# What Shampoo to Use?



## drdoolittle (Apr 27, 2012)

I just picked up a new PBP tonight (a 4-month-old).  My 17 year-old son noticed some black stuff on the pig's back.  I was scratching the pig on that area, and when I smelled what got on my hands, it smelled like motor-oil.  What would be good for getting the oil out but not harmful to the pig?  I was thinking of using Dawn but wanted to make sure it wouldn't dry his skin out too much.  I guess I could rub some nimeral oil on him afterwards?


----------



## dwbonfire (Apr 27, 2012)

i would go ahead and use dawn, should be safe but im no expert. just know if they use it on baby ducks and animals it should be safe then.. as far as making the skin dry, like you say maybe just some mineral oil? idk.. maybe just let him be and see if he even needs it? one wash might not dry him out. good luck!


----------



## Royd Wood (Apr 27, 2012)

Why would it smell of motor oil ??????

I know people think that spraying pigs from seperate areas with motor oil will stop fighting when merged. 
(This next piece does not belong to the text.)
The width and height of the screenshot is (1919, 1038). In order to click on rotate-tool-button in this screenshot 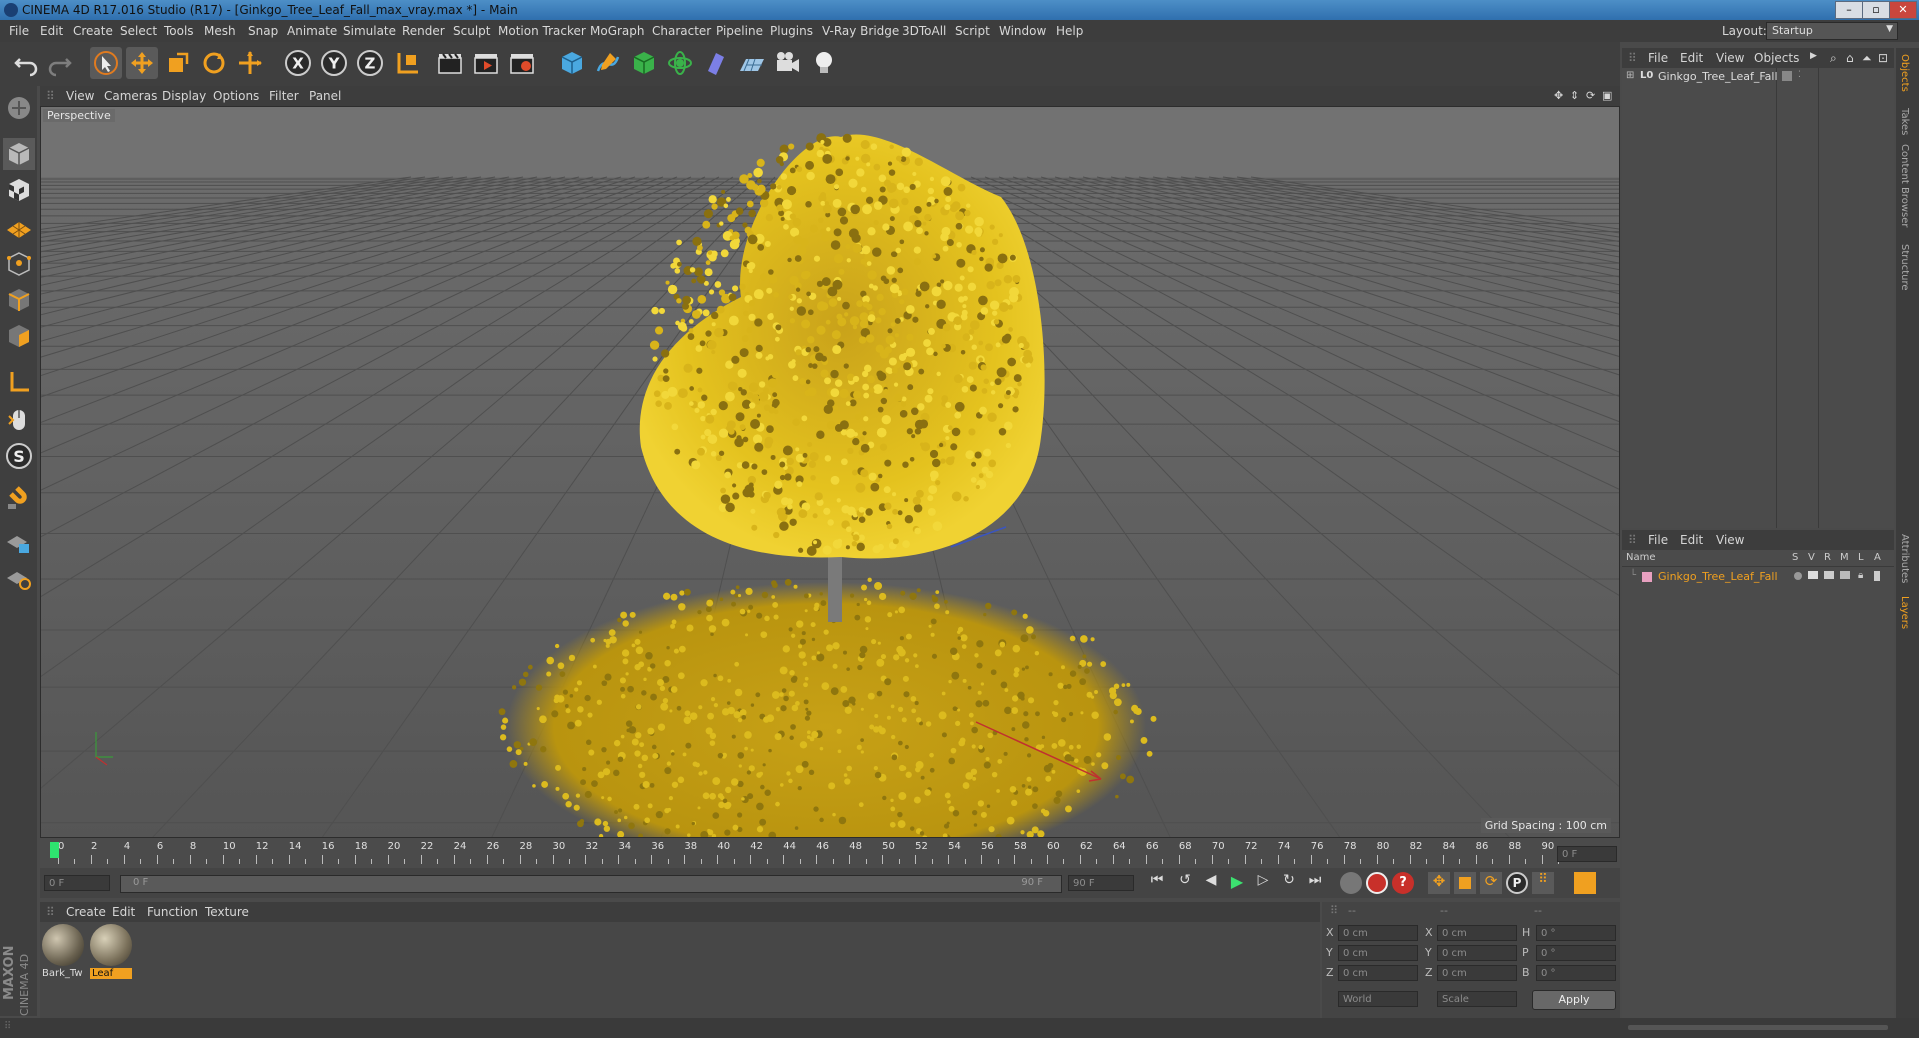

Or maybe its from a backscratch under an antique tractor

A wallow in a mud bath would be a better option than adding more chemicals - just a thought 
Good luck with your new arrival


----------



## drdoolittle (Apr 28, 2012)

Well, the people who had him tried to keep him as an indoor pet-----and they have 3 kids (4 yrs., 3 yrs. and 10 mis.).  He was getting agressive (they thought he was just playing, but he is not castrated and you know how that is) with the baby!  I guess he started pushing the baby around when the baby was crawling on the floor. 

 They stuck the pig outside in what used to be an outhouse where they also had some chicks----of course, he killed one of the chicks.  He had no bedding of any kind and just a tiny area (2' x 2') that was fenced with picket fencing.  

I guess they also had been letting him run loose until he started messing with some deer a neighbor raises.  I suppose he could have gotten into something when he was running around, or maybe the neighbor got fed up and poured something on him?  These people live right on a very busy State road and the house is right on the road----I can't believe the pig never got out in the road and hit by a car.

Well, I will try the Dawn---if he gets dried out, then I'll try some mineral or veg. oil.

He seems very happy here and he and my other boar were really talking up a storm through the fence last night!


----------



## Goatherd (Apr 28, 2012)

> He seems very happy here


How could he not?  It sounds as if his life has improved 10 fold living with you!


----------



## drdoolittle (Apr 28, 2012)

Yes, I think his life is MUCH improved!  Not that I'm bragging or anything.......  I was so determined to get this little guy (mainly because he is not castrated and the other 20 or so people who had called about him wanted a housepet.  I haven't bathed him yet (kind of rainy and chilly)----I'll probably do it tomorrow since it will be in the 60s and sunny.

Oh, these people and I were talking and now they want to get full-size farm hogs and goats to raise----WTH?!?  They said they would be interested in getting a goat kid from me when mine are born-----NOT.  They're young, and not thinking practically.  They really need to be outside the town limits before they get any livestock.


----------



## Cornish Heritage (May 1, 2012)

> They really need to be outside the town limits before they get any livestock.


Animals are great for kids & everyone to learn about BUT parents need to know how much work is involved first so they can teach their kids. If they are inside city limits they could in some BIG trouble if they bring pigs in. Like with all animals, piglets are cute but they soon grow up to be BIG.

Liz


----------